Adjusted EBITDA includes an adjustment to exclude the effects of purchase accounting adjustments when calculating the cost of used equipment sold. When equipment is purchased in connection with a business combination, the equipment is revalued to its then current fair value for accounting purposes. The consideration transferred (i.e., the purchase price) in a business combination is allocated to the fair value of equipment as of the acquisition date, with depreciation recorded thereafter following our accounting policies; however, this may not be indicative of our actual cost to acquire new equipment that we add to our fleet apart from a business acquisition. Additionally, the pricing of our rental contracts and equipment sales prices for our equipment is based off of OEC, and we measure a rate of return from our rentals and sales using OEC. As indicated above, our credit agreements define this adjustment to EBITDA, as such, and we believe this metric is a better indication of our true cost of equipment sales due to the removal of the purchase accounting adjustments.
Adjusted EBITDA: EBITDA represents net income before interest, income tax (benefit) provision, depreciation and amortization. Adjusted EBITDA is defined as net income (loss) plus interest expense, provision for income taxes, depreciation, and amortization, as further adjusted for (1) non-cash purchase accounting impact, (2) transaction and process improvement costs, (3) major repairs, (4) share-based payments, and (5) other non-recurring items. These metrics are subject to certain limitations.

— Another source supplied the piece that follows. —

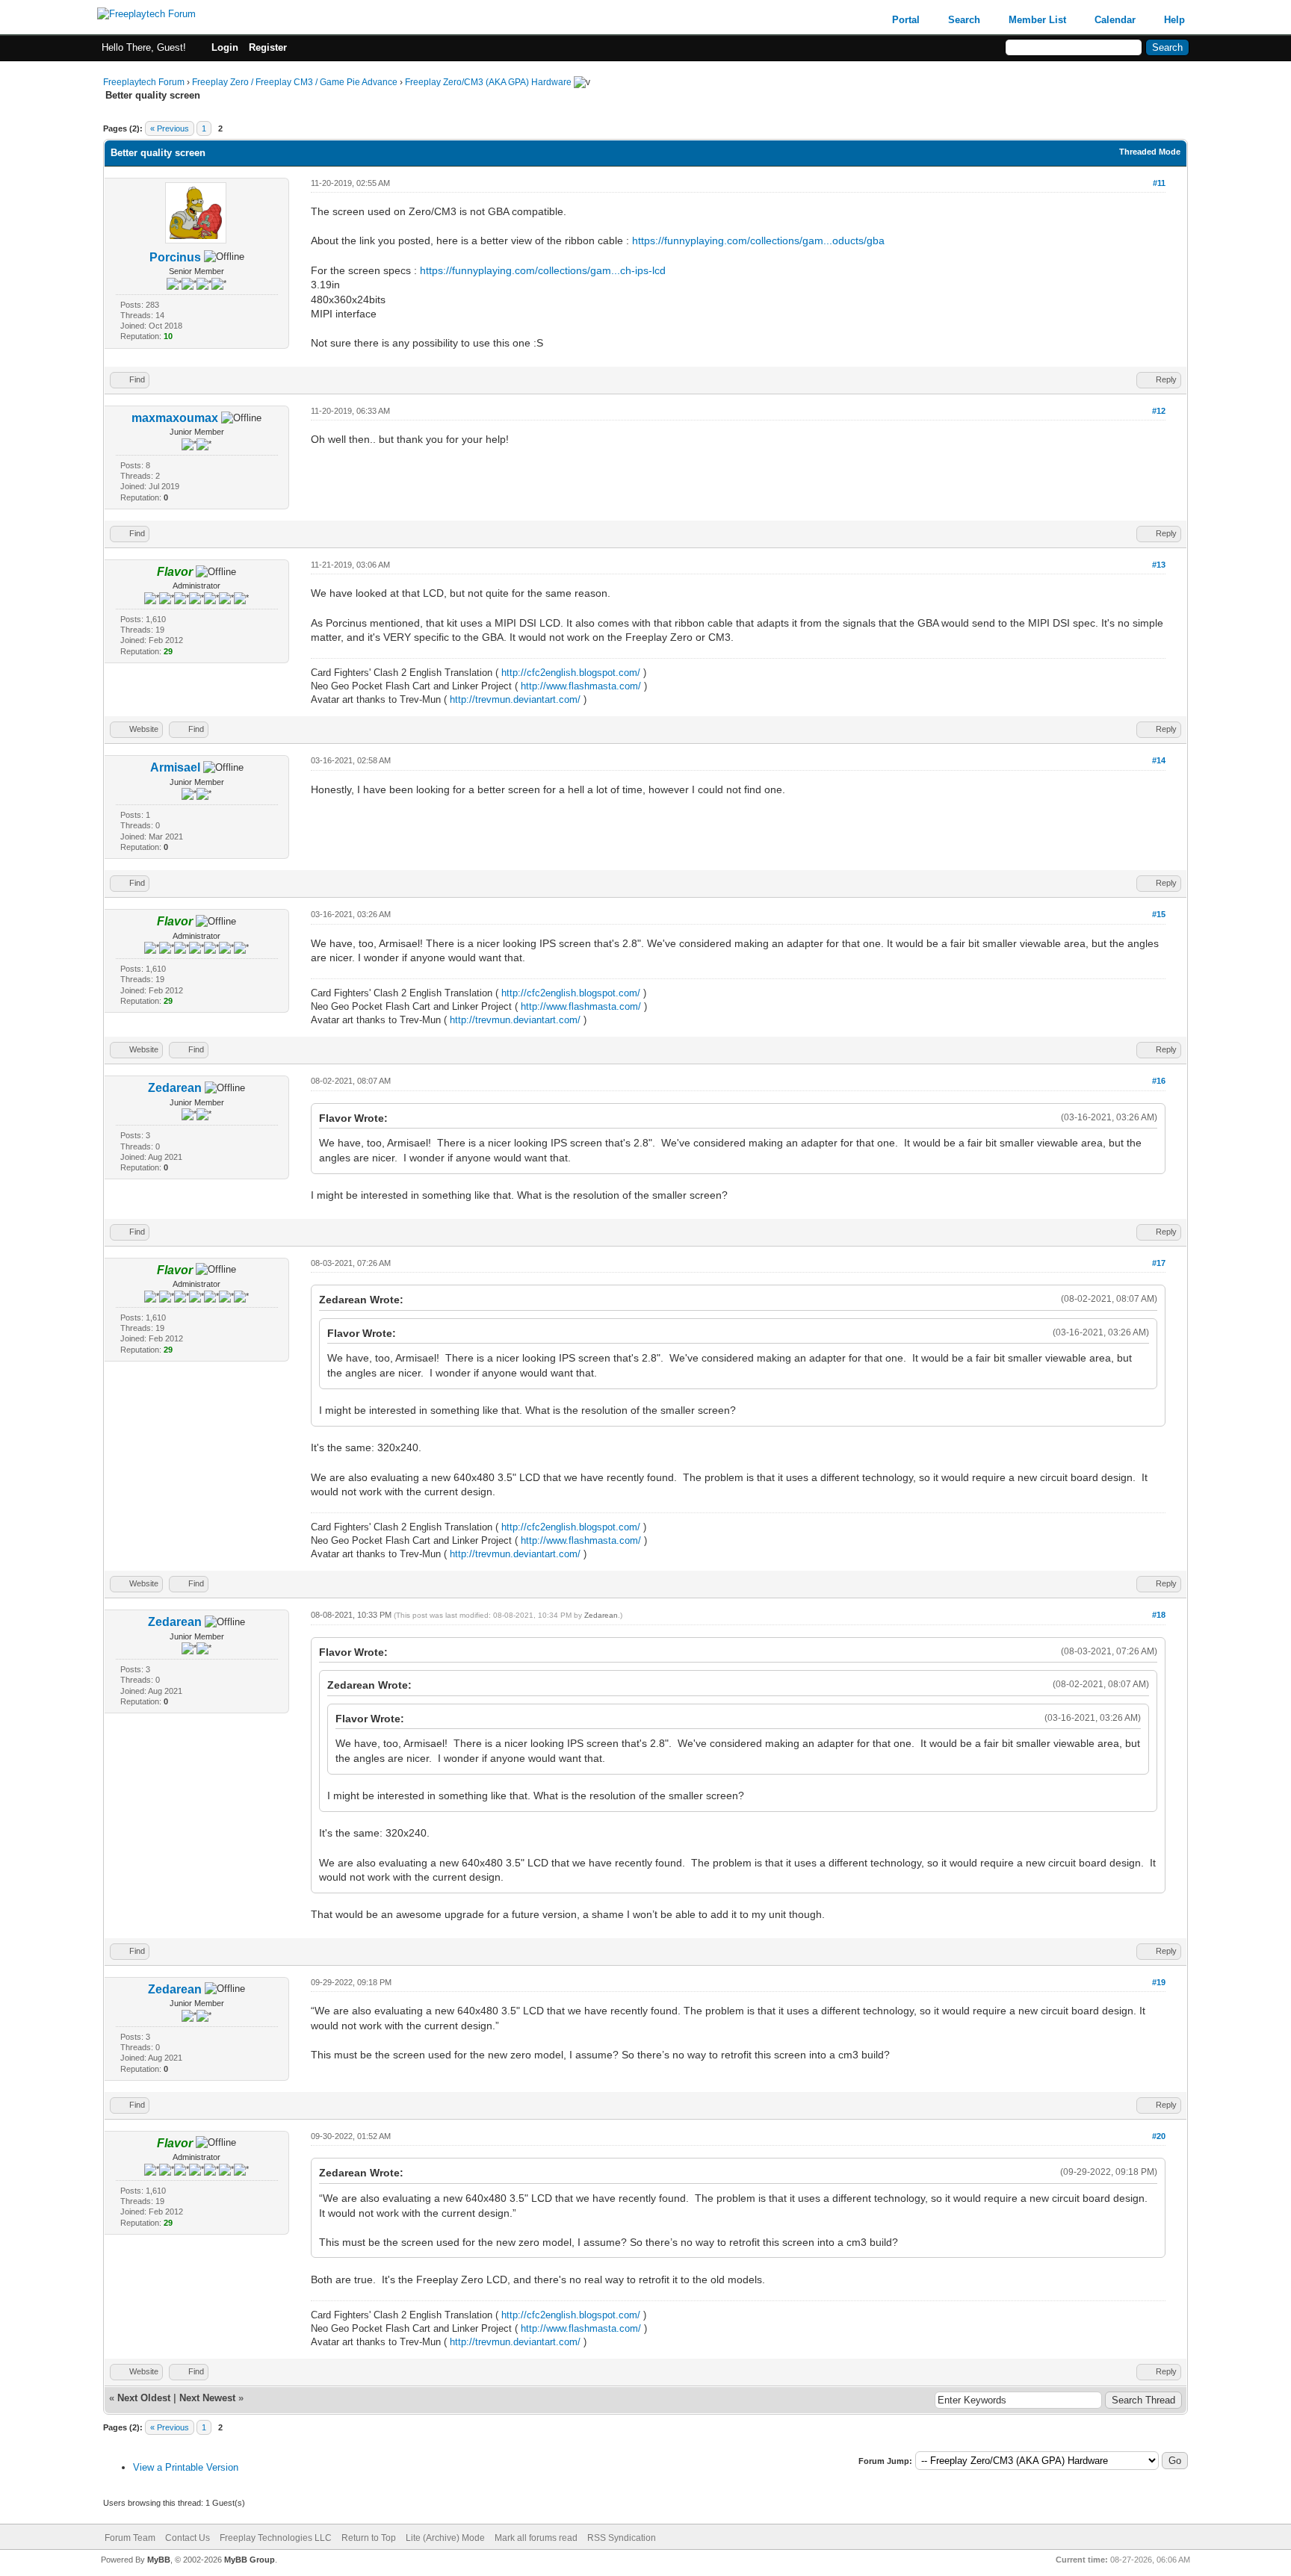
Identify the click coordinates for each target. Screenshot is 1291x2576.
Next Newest (207, 2397)
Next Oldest (143, 2397)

Fleet count represents the average equipment units held in our rental fleet over any period.
Fleet utilization, with respect to the average equipment units held in our rental fleet over any period, is defined as the total number of days the rental equipment was rented during the period divided by the total number of days such rental equipment could have been rented during the same period, assuming that each piece of equipment could have been rented every day in the period (i.e. no maintenance or planned downtime is included in the calculation).
Equipment on rent is the original equipment cost (“OEC”) of units rented to customers at a given point in time.
Average equipment on rent is calculated as the weighted average equipment on rent during the stated period. OEC represents the original equipment cost by fleet type over a period of time, exclusive of the effect of adjustments to rental equipment fleet acquired in business combinations. This adjusted measure of OEC is used by our creditors pursuant to our credit agreements, wherein this is a component of the basis for determining compliance with our financial loan covenants. Additionally, the pricing of our rental contracts and equipment sales prices for our equipment is based off of OEC, and we measure a rate of return from our rentals and sales using OEC. OEC is a widely-used industry metric to compare fleet dollar value independent of depreciation.
Rental rate per day for the period is calculated as total rental revenue divided by the total billed rental days.